_REQUIREMENTS_:
1/ Restate the article on campaign violence, everything from "As the 2016" down to "protesting his policies.", substituting "Republican" for "GOP" throughout.
2/ Write the next portion of the article on violence during the 2016 presidential campaign, picking up after its final sentence.

_SOURCE_:
○ ○ ○ ○

Police pepper sprayed protesters as they moved them down Harbor Drive in San Diego Friday, May 27, 2016. About a thousand Trump protesters demonstrated outside San Diego's convention center as Republican presidential candidate Donald Trump spoke inside to an enthusiastic crowd of supporters packed in tight. Several protesters were arrested. (John Gibbins/The San Diego Union-Tribune via AP)
Jesse J. Holland AP Political writer

 

WASHINGTON (AP) — It started with Mexicans being publicly accused by presidential candidate Donald Trump of being criminals and rapists. It escalated to ejections, to sucker punches, to pepper spray. And now violence and strife seems to be a commonplace occurrence out on the campaign trail.

As the 2016 presidential campaign turns toward the rapidly diversifying West, it has officially buried any thoughts of a post-racial United States, with racial and ethnic groups at the center of the most public strife seen in the political arena since the height of the civil rights movement.

Much of the violence has revolved around the ascendancy of GOP presidential candidate Donald Trump, first toward minorities and now by minorities protesting his policies.

On Tuesday, protesters in New Mexico opposing Trump threw burning T-shirts, plastic bottles and other items at police officers, injuring several, and toppled trash cans and barricades. Police responded by firing pepper spray and smoke grenades into the crowd outside the Albuquerque Convention Center.

Karla Molinar, 21, a University of New Mexico student, participated in a planned disruption of Trump's speech and said she had no choice because Trump is sparking hatred of Mexican immigrants. Trump, among other things, has called for a ban on Muslims entering the United States and declared that he will build a wall along the U.S.-Mexico border.

"Trump is causing the hate to get worse," she said.

Earlier this year, demonstrators against Trump swarmed outside the hotel near San Francisco airport, forcing the candidate Trump to crawl under a fence to enter the hotel where he met with local GOP power brokers. Other protesters tangled with authorities and damaged police cars after a Trump rally in Orange County, California.

Earlier, the violence was aimed toward minorities. For example:
— A black woman was surrounded, cursed and shoved by white onlookers at a Trump rally in Louisville, Kentucky in March.
— Latino demonstrators Ariel Rojas was kicked and dragged by a white Trump supporter at a rally in Miami in October.
— A black male protester, Rakeem Jones, was punched from behind by white Trump supporter John McGraw as Jones was being ejected from a rally by police in North Carolina. McGraw was later arrested.

— Video captured Trump supporters physically assaulting Mercutio Southall Jr., an African-American activist, at a rally in Birmingham, Alabama in November. Southall said afterward he was called several expletives by the crowd and later compared them to a "lynch mob."

While political violence is not unknown, like the 1968 violence at the Democratic National Convention in Chicago where 119 police and 100 protesters were injured, rarely has it been targeted so specifically at minorities, said Matt Dallak, a professor of political management in the Graduate School of Political Management at George Washington University.

○ ○ ○ ○

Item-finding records
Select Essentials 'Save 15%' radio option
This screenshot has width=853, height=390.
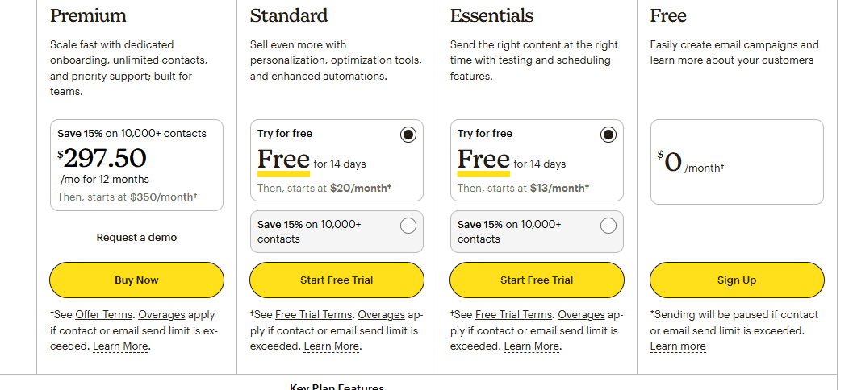pyautogui.click(x=608, y=226)
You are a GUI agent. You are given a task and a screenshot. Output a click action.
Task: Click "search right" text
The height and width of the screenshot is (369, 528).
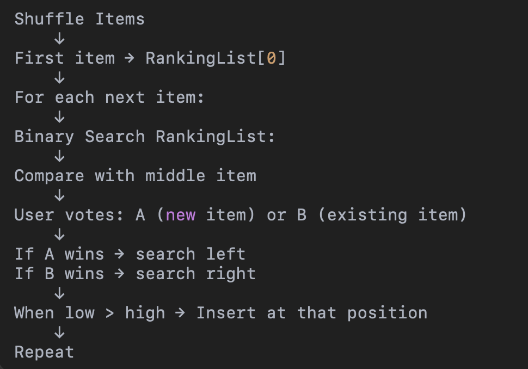pos(195,274)
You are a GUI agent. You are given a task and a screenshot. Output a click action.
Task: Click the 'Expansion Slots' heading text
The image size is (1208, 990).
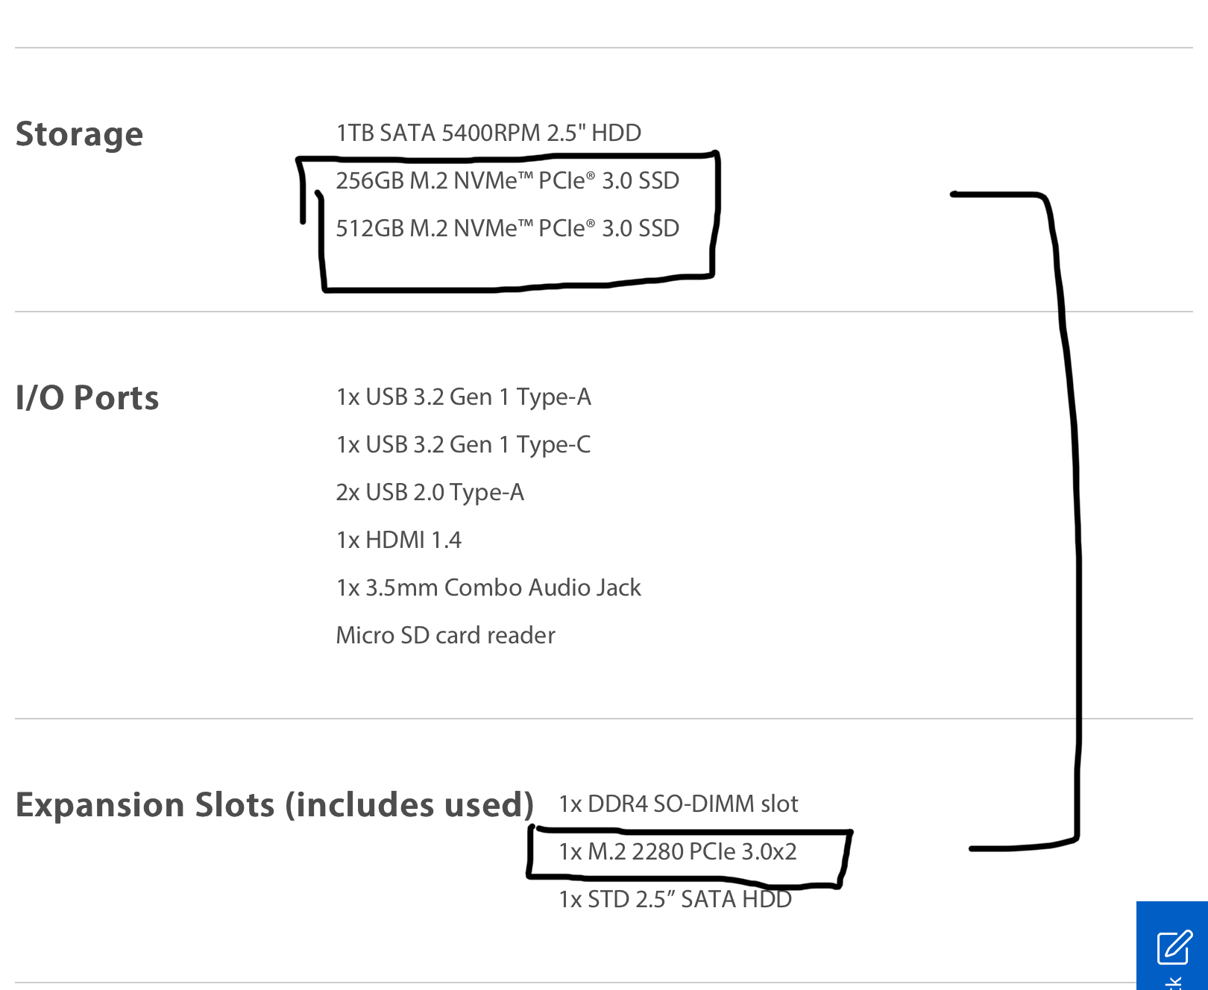(x=145, y=805)
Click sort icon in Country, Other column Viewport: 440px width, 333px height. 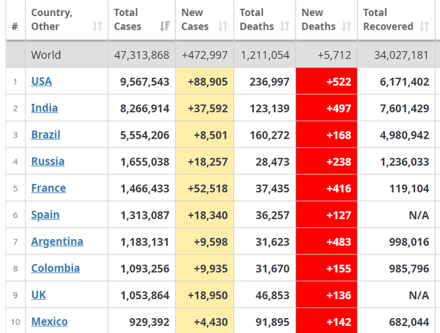(x=97, y=26)
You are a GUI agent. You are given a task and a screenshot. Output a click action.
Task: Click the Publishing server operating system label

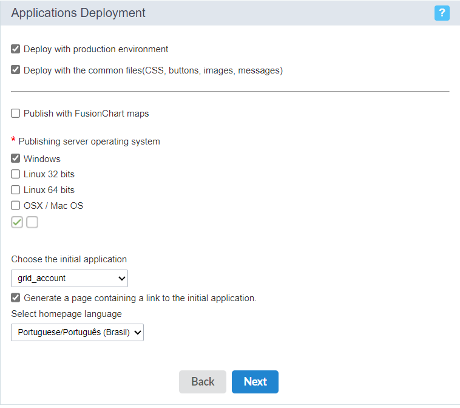[x=89, y=141]
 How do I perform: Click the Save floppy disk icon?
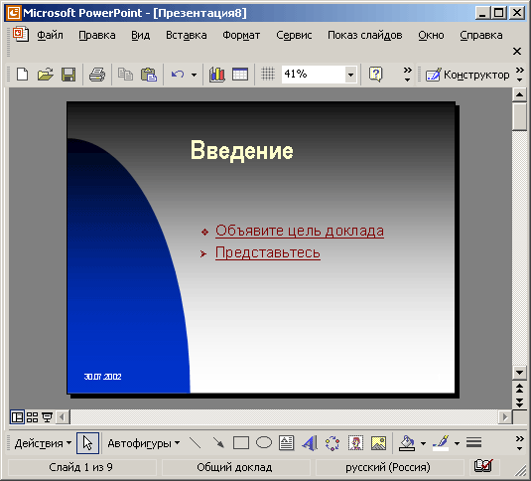pos(68,75)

○ ○ ○ ○

_RESULTS OF THE EXERCISE_:
1/
As the 2016 presidential campaign turns toward the rapidly diversifying West, it has officially buried any thoughts of a post-racial United States, with racial and ethnic groups at the center of the most public strife seen in the political arena since the height of the civil rights movement.

Much of the violence has revolved around the ascendancy of Republican presidential candidate Donald Trump, first toward minorities and now by minorities protesting his policies.

2/
He also laid much of the responsibility on Trump, who started his political campaign by comparing undocumented immigrants from Mexico to criminals and rapists. The crowds at Trump's rallies are feeding off him "demonizing particular segments of the population, including racial minorities" he said.

"When you are whipping people up, it contributes to an atmosphere that leads to the potential of political violence. Words matter," he said.

Trump says he does not encourage violence; the fault, he says, lies with the demonstrators. But the political rhetoric is feeding into misplaced myths about the contributions of minorities to this society, said Sol Trujillo, founder and chair of the Latino Donor Collaborative.

"We're a country of breaking barriers, not erecting barriers," he said.

Ken Burns, an Academy Award-winning documentary filmmaker, said some of Trump's comments and actions — like forgetting that he had repudiated a Ku Klux Klan leader — "that is the wink-wink dog whistle that signals to our unreconstructed brothers."

"We'd like to believe in our better selves but in point of fact, a lot of us aren't that," said Burns, who explored racial tensions in his documentary, "Jackie Robinson."

No one has died yet this campaign season. However, violence — including some that has been fatal — has often been suffered by minorities participating in political processes and social protesting.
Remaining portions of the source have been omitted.